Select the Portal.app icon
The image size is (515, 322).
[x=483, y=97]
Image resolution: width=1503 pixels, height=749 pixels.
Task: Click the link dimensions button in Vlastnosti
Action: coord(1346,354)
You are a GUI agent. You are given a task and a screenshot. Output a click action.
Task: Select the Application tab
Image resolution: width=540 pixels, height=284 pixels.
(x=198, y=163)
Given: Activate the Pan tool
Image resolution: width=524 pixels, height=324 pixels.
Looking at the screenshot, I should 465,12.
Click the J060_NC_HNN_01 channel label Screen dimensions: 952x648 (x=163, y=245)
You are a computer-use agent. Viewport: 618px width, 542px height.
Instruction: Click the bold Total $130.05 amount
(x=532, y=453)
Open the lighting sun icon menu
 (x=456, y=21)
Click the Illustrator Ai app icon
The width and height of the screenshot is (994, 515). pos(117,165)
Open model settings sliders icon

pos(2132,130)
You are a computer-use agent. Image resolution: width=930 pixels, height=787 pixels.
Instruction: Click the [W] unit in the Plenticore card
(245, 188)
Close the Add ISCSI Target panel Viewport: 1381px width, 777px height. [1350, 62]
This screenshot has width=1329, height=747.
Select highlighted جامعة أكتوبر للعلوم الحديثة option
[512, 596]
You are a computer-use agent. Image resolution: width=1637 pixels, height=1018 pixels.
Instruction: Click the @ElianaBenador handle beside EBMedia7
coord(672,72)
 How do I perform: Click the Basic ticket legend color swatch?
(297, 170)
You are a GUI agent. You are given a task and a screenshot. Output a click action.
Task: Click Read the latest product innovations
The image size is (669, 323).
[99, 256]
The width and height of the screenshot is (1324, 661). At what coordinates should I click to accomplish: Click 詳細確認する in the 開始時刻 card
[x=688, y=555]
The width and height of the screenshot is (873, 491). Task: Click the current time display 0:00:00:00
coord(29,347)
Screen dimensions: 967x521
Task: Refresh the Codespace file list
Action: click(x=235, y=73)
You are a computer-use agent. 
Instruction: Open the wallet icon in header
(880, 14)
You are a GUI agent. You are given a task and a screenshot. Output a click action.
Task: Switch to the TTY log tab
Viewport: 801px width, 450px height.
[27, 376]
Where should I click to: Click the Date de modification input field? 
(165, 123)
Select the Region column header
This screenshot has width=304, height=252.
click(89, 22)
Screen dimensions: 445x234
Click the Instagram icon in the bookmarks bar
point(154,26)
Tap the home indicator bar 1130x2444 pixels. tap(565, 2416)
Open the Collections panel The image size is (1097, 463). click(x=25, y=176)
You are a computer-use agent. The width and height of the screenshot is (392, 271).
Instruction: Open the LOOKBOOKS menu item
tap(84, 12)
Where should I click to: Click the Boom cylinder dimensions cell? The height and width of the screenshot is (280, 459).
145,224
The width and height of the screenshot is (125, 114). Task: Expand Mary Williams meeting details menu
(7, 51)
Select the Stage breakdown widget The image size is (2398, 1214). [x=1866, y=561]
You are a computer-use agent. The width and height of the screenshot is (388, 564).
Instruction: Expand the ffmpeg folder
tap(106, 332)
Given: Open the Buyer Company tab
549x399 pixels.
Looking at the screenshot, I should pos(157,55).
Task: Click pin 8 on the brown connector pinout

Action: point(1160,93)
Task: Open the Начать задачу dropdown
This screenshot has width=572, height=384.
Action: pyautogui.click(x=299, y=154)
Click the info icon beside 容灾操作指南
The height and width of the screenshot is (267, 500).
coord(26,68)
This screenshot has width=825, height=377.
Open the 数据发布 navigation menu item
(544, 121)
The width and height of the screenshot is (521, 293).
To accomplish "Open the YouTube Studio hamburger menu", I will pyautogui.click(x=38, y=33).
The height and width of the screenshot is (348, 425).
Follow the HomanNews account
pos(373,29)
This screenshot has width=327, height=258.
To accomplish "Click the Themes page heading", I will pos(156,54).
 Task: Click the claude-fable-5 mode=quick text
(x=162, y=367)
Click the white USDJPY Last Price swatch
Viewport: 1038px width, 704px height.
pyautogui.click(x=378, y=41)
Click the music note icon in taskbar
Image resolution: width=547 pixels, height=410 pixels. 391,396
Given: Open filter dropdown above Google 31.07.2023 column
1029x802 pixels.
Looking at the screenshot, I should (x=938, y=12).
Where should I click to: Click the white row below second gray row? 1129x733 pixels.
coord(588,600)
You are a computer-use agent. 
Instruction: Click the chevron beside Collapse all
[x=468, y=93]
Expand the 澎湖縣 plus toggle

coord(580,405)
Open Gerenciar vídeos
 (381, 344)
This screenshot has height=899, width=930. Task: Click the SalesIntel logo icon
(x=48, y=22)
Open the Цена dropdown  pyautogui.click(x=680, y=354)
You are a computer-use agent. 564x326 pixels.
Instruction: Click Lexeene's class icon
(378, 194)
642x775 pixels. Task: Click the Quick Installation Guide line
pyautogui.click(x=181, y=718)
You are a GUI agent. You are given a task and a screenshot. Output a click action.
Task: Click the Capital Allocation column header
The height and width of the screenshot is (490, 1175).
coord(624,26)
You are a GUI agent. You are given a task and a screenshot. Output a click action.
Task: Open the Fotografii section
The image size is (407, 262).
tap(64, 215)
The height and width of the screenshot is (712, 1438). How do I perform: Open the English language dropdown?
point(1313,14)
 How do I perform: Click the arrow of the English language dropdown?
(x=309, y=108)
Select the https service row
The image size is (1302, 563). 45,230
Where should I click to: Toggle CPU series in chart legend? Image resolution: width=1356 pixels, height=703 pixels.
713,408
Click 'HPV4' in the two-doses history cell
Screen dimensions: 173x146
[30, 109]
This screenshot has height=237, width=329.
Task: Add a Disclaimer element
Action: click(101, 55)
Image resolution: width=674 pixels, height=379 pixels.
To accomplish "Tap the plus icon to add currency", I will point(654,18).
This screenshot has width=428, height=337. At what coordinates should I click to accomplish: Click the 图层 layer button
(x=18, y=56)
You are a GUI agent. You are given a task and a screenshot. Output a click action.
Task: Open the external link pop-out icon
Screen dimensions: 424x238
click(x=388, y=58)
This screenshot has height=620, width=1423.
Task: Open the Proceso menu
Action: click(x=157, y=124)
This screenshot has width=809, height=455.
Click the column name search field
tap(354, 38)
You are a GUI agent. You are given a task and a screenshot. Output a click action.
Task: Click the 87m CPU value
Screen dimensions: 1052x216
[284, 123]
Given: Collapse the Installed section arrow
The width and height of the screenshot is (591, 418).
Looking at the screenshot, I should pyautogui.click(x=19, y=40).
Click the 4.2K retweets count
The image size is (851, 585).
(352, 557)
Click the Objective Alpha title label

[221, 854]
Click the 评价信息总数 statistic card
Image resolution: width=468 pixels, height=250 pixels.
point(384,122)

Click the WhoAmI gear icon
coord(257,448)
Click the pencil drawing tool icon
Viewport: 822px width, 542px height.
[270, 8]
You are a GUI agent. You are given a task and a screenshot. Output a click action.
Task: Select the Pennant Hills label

================================

• [Do this]: Could you copy out all of the records above line for line, changing nothing?

• [Finished exercise]:
Select the Portal.app icon
The image size is (515, 322).
[x=483, y=97]
Image resolution: width=1503 pixels, height=749 pixels.
Task: Click the link dimensions button in Vlastnosti
Action: coord(1346,354)
You are a GUI agent. You are given a task and a screenshot. Output a click action.
Task: Select the Application tab
Image resolution: width=540 pixels, height=284 pixels.
(x=198, y=163)
Given: Activate the Pan tool
Image resolution: width=524 pixels, height=324 pixels.
Looking at the screenshot, I should 465,12.
Click the J060_NC_HNN_01 channel label Screen dimensions: 952x648 (x=163, y=245)
You are a computer-use agent. Viewport: 618px width, 542px height.
Instruction: Click the bold Total $130.05 amount
(x=532, y=453)
Open the lighting sun icon menu
 (x=456, y=21)
Click the Illustrator Ai app icon
The width and height of the screenshot is (994, 515). pos(117,165)
Open model settings sliders icon

pos(2132,130)
You are a computer-use agent. Image resolution: width=930 pixels, height=787 pixels.
Instruction: Click the [W] unit in the Plenticore card
(245, 188)
Close the Add ISCSI Target panel Viewport: 1381px width, 777px height. [1350, 62]
This screenshot has width=1329, height=747.
Select highlighted جامعة أكتوبر للعلوم الحديثة option
[512, 596]
You are a computer-use agent. Image resolution: width=1637 pixels, height=1018 pixels.
Instruction: Click the @ElianaBenador handle beside EBMedia7
coord(672,72)
 How do I perform: Click the Basic ticket legend color swatch?
(297, 170)
You are a GUI agent. You are given a task and a screenshot. Output a click action.
Task: Click Read the latest product innovations
The image size is (669, 323).
[99, 256]
The width and height of the screenshot is (1324, 661). At what coordinates should I click to accomplish: Click 詳細確認する in the 開始時刻 card
[x=688, y=555]
The width and height of the screenshot is (873, 491). Task: Click the current time display 0:00:00:00
coord(29,347)
Screen dimensions: 967x521
Task: Refresh the Codespace file list
Action: click(x=235, y=73)
You are a computer-use agent. 
Instruction: Open the wallet icon in header
(880, 14)
You are a GUI agent. You are given a task and a screenshot. Output a click action.
Task: Switch to the TTY log tab
Viewport: 801px width, 450px height.
[27, 376]
Where should I click to: Click the Date de modification input field? 
(165, 123)
Select the Region column header
This screenshot has width=304, height=252.
click(89, 22)
Screen dimensions: 445x234
Click the Instagram icon in the bookmarks bar
point(154,26)
Tap the home indicator bar 1130x2444 pixels. tap(565, 2416)
Open the Collections panel The image size is (1097, 463). click(x=25, y=176)
You are a computer-use agent. The width and height of the screenshot is (392, 271).
Instruction: Open the LOOKBOOKS menu item
tap(84, 12)
Where should I click to: Click the Boom cylinder dimensions cell? The height and width of the screenshot is (280, 459).
145,224
The width and height of the screenshot is (125, 114). Task: Expand Mary Williams meeting details menu
(7, 51)
Select the Stage breakdown widget The image size is (2398, 1214). [x=1866, y=561]
You are a computer-use agent. The width and height of the screenshot is (388, 564).
Instruction: Expand the ffmpeg folder
tap(106, 332)
Given: Open the Buyer Company tab
549x399 pixels.
Looking at the screenshot, I should pos(157,55).
Task: Click pin 8 on the brown connector pinout

Action: point(1160,93)
Task: Open the Начать задачу dropdown
This screenshot has width=572, height=384.
Action: pyautogui.click(x=299, y=154)
Click the info icon beside 容灾操作指南
The height and width of the screenshot is (267, 500).
coord(26,68)
This screenshot has width=825, height=377.
Open the 数据发布 navigation menu item
(544, 121)
The width and height of the screenshot is (521, 293).
To accomplish "Open the YouTube Studio hamburger menu", I will pyautogui.click(x=38, y=33).
The height and width of the screenshot is (348, 425).
Follow the HomanNews account
pos(373,29)
This screenshot has width=327, height=258.
To accomplish "Click the Themes page heading", I will pos(156,54).
 Task: Click the claude-fable-5 mode=quick text
(x=162, y=367)
Click the white USDJPY Last Price swatch
Viewport: 1038px width, 704px height.
pyautogui.click(x=378, y=41)
Click the music note icon in taskbar
Image resolution: width=547 pixels, height=410 pixels. 391,396
Given: Open filter dropdown above Google 31.07.2023 column
1029x802 pixels.
Looking at the screenshot, I should (x=938, y=12).
Where should I click to: Click the white row below second gray row? 1129x733 pixels.
coord(588,600)
You are a computer-use agent. 
Instruction: Click the chevron beside Collapse all
[x=468, y=93]
Expand the 澎湖縣 plus toggle

coord(580,405)
Open Gerenciar vídeos
 (381, 344)
This screenshot has height=899, width=930. Task: Click the SalesIntel logo icon
(x=48, y=22)
Open the Цена dropdown  pyautogui.click(x=680, y=354)
You are a computer-use agent. 564x326 pixels.
Instruction: Click Lexeene's class icon
(378, 194)
642x775 pixels. Task: Click the Quick Installation Guide line
pyautogui.click(x=181, y=718)
You are a GUI agent. You are given a task and a screenshot. Output a click action.
Task: Click the Capital Allocation column header
The height and width of the screenshot is (490, 1175).
coord(624,26)
You are a GUI agent. You are given a task and a screenshot. Output a click action.
Task: Open the Fotografii section
The image size is (407, 262).
tap(64, 215)
The height and width of the screenshot is (712, 1438). How do I perform: Open the English language dropdown?
point(1313,14)
 How do I perform: Click the arrow of the English language dropdown?
(x=309, y=108)
Select the https service row
The image size is (1302, 563). 45,230
Where should I click to: Toggle CPU series in chart legend? Image resolution: width=1356 pixels, height=703 pixels.
713,408
Click 'HPV4' in the two-doses history cell
Screen dimensions: 173x146
[30, 109]
This screenshot has height=237, width=329.
Task: Add a Disclaimer element
Action: click(101, 55)
Image resolution: width=674 pixels, height=379 pixels.
To accomplish "Tap the plus icon to add currency", I will point(654,18).
This screenshot has width=428, height=337. At what coordinates should I click to accomplish: Click the 图层 layer button
(x=18, y=56)
You are a GUI agent. You are given a task and a screenshot. Output a click action.
Task: Open the external link pop-out icon
Screen dimensions: 424x238
click(x=388, y=58)
This screenshot has height=620, width=1423.
Task: Open the Proceso menu
Action: click(x=157, y=124)
This screenshot has width=809, height=455.
Click the column name search field
tap(354, 38)
You are a GUI agent. You are given a task and a screenshot. Output a click action.
Task: Click the 87m CPU value
Screen dimensions: 1052x216
[284, 123]
Given: Collapse the Installed section arrow
The width and height of the screenshot is (591, 418).
Looking at the screenshot, I should pyautogui.click(x=19, y=40).
Click the 4.2K retweets count
The image size is (851, 585).
(352, 557)
Click the Objective Alpha title label

[221, 854]
Click the 评价信息总数 statistic card
Image resolution: width=468 pixels, height=250 pixels.
point(384,122)

Click the WhoAmI gear icon
coord(257,448)
Click the pencil drawing tool icon
Viewport: 822px width, 542px height.
[270, 8]
You are a GUI agent. You are given a task and a screenshot. Output a click action.
Task: Select the Pennant Hills label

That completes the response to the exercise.